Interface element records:
= = = = =

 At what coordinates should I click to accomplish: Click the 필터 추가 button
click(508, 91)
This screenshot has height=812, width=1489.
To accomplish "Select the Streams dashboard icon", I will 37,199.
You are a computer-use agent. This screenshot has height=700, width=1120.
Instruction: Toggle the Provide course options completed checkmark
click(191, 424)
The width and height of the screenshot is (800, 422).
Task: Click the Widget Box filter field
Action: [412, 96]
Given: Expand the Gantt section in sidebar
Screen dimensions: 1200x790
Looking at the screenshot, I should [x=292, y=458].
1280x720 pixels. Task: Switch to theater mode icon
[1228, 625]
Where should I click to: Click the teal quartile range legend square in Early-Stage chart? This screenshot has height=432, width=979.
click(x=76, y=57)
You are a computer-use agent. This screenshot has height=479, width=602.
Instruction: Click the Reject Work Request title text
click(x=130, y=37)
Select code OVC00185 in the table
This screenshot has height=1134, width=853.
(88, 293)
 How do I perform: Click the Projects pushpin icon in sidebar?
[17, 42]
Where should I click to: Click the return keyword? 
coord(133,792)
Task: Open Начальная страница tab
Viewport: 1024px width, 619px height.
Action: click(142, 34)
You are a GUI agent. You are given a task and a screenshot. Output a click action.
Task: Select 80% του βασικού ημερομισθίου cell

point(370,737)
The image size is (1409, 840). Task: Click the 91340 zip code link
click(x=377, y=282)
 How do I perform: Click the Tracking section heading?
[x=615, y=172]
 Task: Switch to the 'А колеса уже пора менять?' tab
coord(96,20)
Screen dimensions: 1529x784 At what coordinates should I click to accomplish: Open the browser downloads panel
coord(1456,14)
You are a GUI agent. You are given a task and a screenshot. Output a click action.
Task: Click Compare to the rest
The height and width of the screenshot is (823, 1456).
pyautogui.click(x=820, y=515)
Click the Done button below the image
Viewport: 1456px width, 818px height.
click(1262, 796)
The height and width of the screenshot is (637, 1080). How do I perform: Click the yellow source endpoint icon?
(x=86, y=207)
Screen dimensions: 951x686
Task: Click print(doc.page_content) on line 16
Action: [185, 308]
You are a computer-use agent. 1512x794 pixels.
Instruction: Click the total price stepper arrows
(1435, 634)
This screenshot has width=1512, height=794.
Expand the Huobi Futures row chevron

= = = = =

REQUIREMENTS: Reproduce the material above, swapping each "computer-use agent" for "screen agent" and keeping every other part identical.

SOLVED PROBLEM:
 At what coordinates should I click to accomplish: Click the 필터 추가 button
click(508, 91)
This screenshot has height=812, width=1489.
To accomplish "Select the Streams dashboard icon", I will 37,199.
You are a screen agent. This screenshot has height=700, width=1120.
Instruction: Toggle the Provide course options completed checkmark
click(191, 424)
The width and height of the screenshot is (800, 422).
Task: Click the Widget Box filter field
Action: [412, 96]
Given: Expand the Gantt section in sidebar
Screen dimensions: 1200x790
Looking at the screenshot, I should [x=292, y=458].
1280x720 pixels. Task: Switch to theater mode icon
[1228, 625]
Where should I click to: Click the teal quartile range legend square in Early-Stage chart? This screenshot has height=432, width=979.
click(x=76, y=57)
You are a screen agent. This screenshot has height=479, width=602.
Instruction: Click the Reject Work Request title text
click(x=130, y=37)
Select code OVC00185 in the table
This screenshot has height=1134, width=853.
(88, 293)
 How do I perform: Click the Projects pushpin icon in sidebar?
[17, 42]
Where should I click to: Click the return keyword? 
coord(133,792)
Task: Open Начальная страница tab
Viewport: 1024px width, 619px height.
Action: click(142, 34)
You are a GUI agent. You are given a task and a screenshot. Output a click action.
Task: Select 80% του βασικού ημερομισθίου cell

point(370,737)
The image size is (1409, 840). Task: Click the 91340 zip code link
click(x=377, y=282)
 How do I perform: Click the Tracking section heading?
[x=615, y=172]
 Task: Switch to the 'А колеса уже пора менять?' tab
coord(96,20)
Screen dimensions: 1529x784 At what coordinates should I click to accomplish: Open the browser downloads panel
coord(1456,14)
You are a GUI agent. You are given a task and a screenshot. Output a click action.
Task: Click Compare to the rest
The height and width of the screenshot is (823, 1456).
pyautogui.click(x=820, y=515)
Click the Done button below the image
Viewport: 1456px width, 818px height.
click(1262, 796)
The height and width of the screenshot is (637, 1080). How do I perform: Click the yellow source endpoint icon?
(x=86, y=207)
Screen dimensions: 951x686
Task: Click print(doc.page_content) on line 16
Action: [185, 308]
You are a screen agent. 1512x794 pixels.
Instruction: Click the total price stepper arrows
(1435, 634)
This screenshot has width=1512, height=794.
Expand the Huobi Futures row chevron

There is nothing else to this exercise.